How does Anna Home operate?
We provide risk analysis for Japanese investors who want to purchase condominiums and residential units in Cambodia. As an officially registered real estate agency, we can buy and sell large properties. When we have a potential client come to us, we look through their portfolio, ask them how much they are willing to spend, and then guide them through the process of purchasing property on hard titles which they can then rent to Cambodians or expats, or sell when the time is right.

When a client expresses interest in purchasing property, what is the next step?
They fly over here to inspect the property to make sure it is what they expected. This allows them the time to see Cambodia’s potential. Once they purchase the property, we work with local real estate agents to find suitable tenants.

You entered into a market dominated by other regional players with a lot more investment. How encouraging have the first 12 months been?
It has been going good. I can’t say how many properties we have sold so far, but lets just say it is a sizeable amount. We are a small operation in comparison to others, but we are educating Japanese investors about the potential here. Japanese investors are very conservative, and getting them to take risks is always a challenge.

What is it that makes Cambodia a lucrative place to buy property?
One reason is that Cambodia uses the US dollar. That brings with it a lot of confidence. Cambodia is more resilient to inflation and depreciation. In neighbouring  countries like Thailand and Vietnam, who use the baht and the dong, unstable market conditions cannot generate enough revenue for Japanese investors to invest confidently. Another thing is that property costs are soaring. Compared to six years ago, the price of land has completely changed. Also the cost of labour and constructions materials has increased. This is a good thing because there is no sign of property slowing down.

How will the emergence of high-rise condominiums shape the future of Phnom Penh?
It is all about urbanisation and efficiency. Because of traffic conditions, it does not make sense to develop land outside of the city. High-rise condominiums provide a solution for a growing economy. Plus, young Cambodians are very receptive to foreign trends. They are very stylish and they see these projects being constructed and want to be able to live in them one day. In this way, Anna Home is committed to bringing modern living standards to Phnom Penh.

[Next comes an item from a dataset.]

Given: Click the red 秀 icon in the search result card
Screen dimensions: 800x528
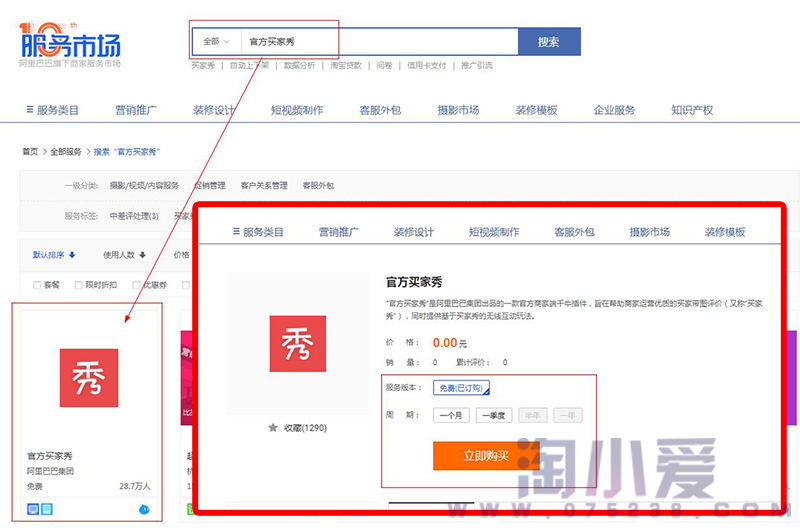Looking at the screenshot, I should (x=88, y=377).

Why are Japanese investors increasingly turning to Cambodia?
The Japanese economy is facing a lot of problems. With the declining value of our currency over the past few months, they are turning to solid long-term assets abroad. In this way, property is like owning gold or a bond. It is more secure. Another thing is that our domestic market is shrinking because of the lack of population growth. In 10 years, the lack of population growth will become critical. This means that there will be an increase in capital flight and a lot more money will come to places like Cambodia.